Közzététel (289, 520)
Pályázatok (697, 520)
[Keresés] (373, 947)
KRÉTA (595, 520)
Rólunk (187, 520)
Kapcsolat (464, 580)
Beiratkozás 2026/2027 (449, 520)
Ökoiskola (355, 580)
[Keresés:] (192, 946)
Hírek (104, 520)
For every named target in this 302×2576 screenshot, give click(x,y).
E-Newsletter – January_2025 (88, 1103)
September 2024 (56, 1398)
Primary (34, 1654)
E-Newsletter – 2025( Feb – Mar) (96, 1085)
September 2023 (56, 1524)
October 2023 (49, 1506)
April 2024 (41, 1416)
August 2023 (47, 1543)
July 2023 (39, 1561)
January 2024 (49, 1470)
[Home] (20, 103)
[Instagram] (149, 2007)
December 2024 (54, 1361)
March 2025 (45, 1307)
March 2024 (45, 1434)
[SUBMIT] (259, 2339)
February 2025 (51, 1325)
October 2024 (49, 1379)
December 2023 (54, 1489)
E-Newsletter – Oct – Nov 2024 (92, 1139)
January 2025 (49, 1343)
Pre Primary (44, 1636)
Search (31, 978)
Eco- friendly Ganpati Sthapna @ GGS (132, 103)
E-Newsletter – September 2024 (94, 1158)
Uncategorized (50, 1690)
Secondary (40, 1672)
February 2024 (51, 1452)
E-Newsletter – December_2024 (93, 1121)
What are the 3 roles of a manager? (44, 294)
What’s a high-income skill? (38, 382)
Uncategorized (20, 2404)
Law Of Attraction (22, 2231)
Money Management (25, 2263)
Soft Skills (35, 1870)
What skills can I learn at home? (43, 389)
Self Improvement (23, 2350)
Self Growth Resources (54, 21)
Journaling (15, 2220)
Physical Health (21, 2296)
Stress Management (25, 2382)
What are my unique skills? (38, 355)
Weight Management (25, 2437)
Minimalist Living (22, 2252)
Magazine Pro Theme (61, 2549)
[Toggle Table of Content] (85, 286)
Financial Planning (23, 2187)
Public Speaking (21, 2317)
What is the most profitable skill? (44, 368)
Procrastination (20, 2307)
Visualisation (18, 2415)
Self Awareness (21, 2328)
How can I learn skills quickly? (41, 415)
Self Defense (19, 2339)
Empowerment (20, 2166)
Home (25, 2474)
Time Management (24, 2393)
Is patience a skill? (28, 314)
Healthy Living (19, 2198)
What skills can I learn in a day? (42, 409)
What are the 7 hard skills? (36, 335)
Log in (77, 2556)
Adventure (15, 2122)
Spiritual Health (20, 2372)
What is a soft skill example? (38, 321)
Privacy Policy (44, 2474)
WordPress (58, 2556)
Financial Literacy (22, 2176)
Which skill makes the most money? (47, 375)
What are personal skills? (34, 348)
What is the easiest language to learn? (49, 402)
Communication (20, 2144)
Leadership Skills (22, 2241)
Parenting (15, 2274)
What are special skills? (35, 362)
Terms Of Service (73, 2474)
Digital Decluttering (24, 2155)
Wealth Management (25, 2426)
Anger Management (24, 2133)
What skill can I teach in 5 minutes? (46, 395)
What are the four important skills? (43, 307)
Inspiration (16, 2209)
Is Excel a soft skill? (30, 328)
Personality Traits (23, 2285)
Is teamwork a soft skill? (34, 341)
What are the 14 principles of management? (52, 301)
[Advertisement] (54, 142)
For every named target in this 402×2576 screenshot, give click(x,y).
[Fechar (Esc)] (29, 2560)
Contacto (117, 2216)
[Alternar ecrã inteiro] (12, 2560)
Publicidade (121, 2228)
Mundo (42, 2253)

Work to be completed:
Return a faithful copy of all the records above.

Answer:
Közzététel (289, 520)
Pályázatok (697, 520)
[Keresés] (373, 947)
KRÉTA (595, 520)
Rólunk (187, 520)
Kapcsolat (464, 580)
Beiratkozás 2026/2027 (449, 520)
Ökoiskola (355, 580)
[Keresés:] (192, 946)
Hírek (104, 520)
For every named target in this 302×2576 screenshot, give click(x,y).
E-Newsletter – January_2025 (88, 1103)
September 2024 (56, 1398)
Primary (34, 1654)
E-Newsletter – 2025( Feb – Mar) (96, 1085)
September 2023 (56, 1524)
October 2023 (49, 1506)
April 2024 (41, 1416)
August 2023 (47, 1543)
July 2023 (39, 1561)
January 2024 (49, 1470)
[Home] (20, 103)
[Instagram] (149, 2007)
December 2024 (54, 1361)
March 2025 (45, 1307)
March 2024 (45, 1434)
[SUBMIT] (259, 2339)
February 2025 (51, 1325)
October 2024 (49, 1379)
December 2023 (54, 1489)
E-Newsletter – Oct – Nov 2024 (92, 1139)
January 2025 (49, 1343)
Pre Primary (44, 1636)
Search (31, 978)
Eco- friendly Ganpati Sthapna @ GGS (132, 103)
E-Newsletter – September 2024 (94, 1158)
Uncategorized (50, 1690)
Secondary (40, 1672)
February 2024 (51, 1452)
E-Newsletter – December_2024 (93, 1121)
What are the 3 roles of a manager? (44, 294)
What’s a high-income skill? (38, 382)
Uncategorized (20, 2404)
Law Of Attraction (22, 2231)
Money Management (25, 2263)
Soft Skills (35, 1870)
What skills can I learn at home? (43, 389)
Self Improvement (23, 2350)
Self Growth Resources (54, 21)
Journaling (15, 2220)
Physical Health (21, 2296)
Stress Management (25, 2382)
What are my unique skills? (38, 355)
Weight Management (25, 2437)
Minimalist Living (22, 2252)
Magazine Pro Theme (61, 2549)
[Toggle Table of Content] (85, 286)
Financial Planning (23, 2187)
Public Speaking (21, 2317)
What is the most profitable skill? (44, 368)
Procrastination (20, 2307)
Visualisation (18, 2415)
Self Awareness (21, 2328)
How can I learn skills quickly? (41, 415)
Self Defense (19, 2339)
Empowerment (20, 2166)
Home (25, 2474)
Time Management (24, 2393)
Is patience a skill? (28, 314)
Healthy Living (19, 2198)
What skills can I learn in a day? (42, 409)
What are the 7 hard skills? (36, 335)
Log in (77, 2556)
Adventure (15, 2122)
Spiritual Health (20, 2372)
What is a soft skill example? (38, 321)
Privacy Policy (44, 2474)
WordPress (58, 2556)
Financial Literacy (22, 2176)
Which skill makes the most money? (47, 375)
What are personal skills? (34, 348)
What is the easiest language to learn? (49, 402)
Communication (20, 2144)
Leadership Skills (22, 2241)
Parenting (15, 2274)
What are special skills? (35, 362)
Terms Of Service (73, 2474)
Digital Decluttering (24, 2155)
Wealth Management (25, 2426)
Anger Management (24, 2133)
What skill can I teach in 5 minutes? (46, 395)
What are the four important skills? (43, 307)
Inspiration (16, 2209)
Is Excel a soft skill? (30, 328)
Personality Traits (23, 2285)
Is teamwork a soft skill? (34, 341)
What are the 14 principles of management? (52, 301)
[Advertisement] (54, 142)
For every named target in this 402×2576 screenshot, give click(x,y).
[Fechar (Esc)] (29, 2560)
Contacto (117, 2216)
[Alternar ecrã inteiro] (12, 2560)
Publicidade (121, 2228)
Mundo (42, 2253)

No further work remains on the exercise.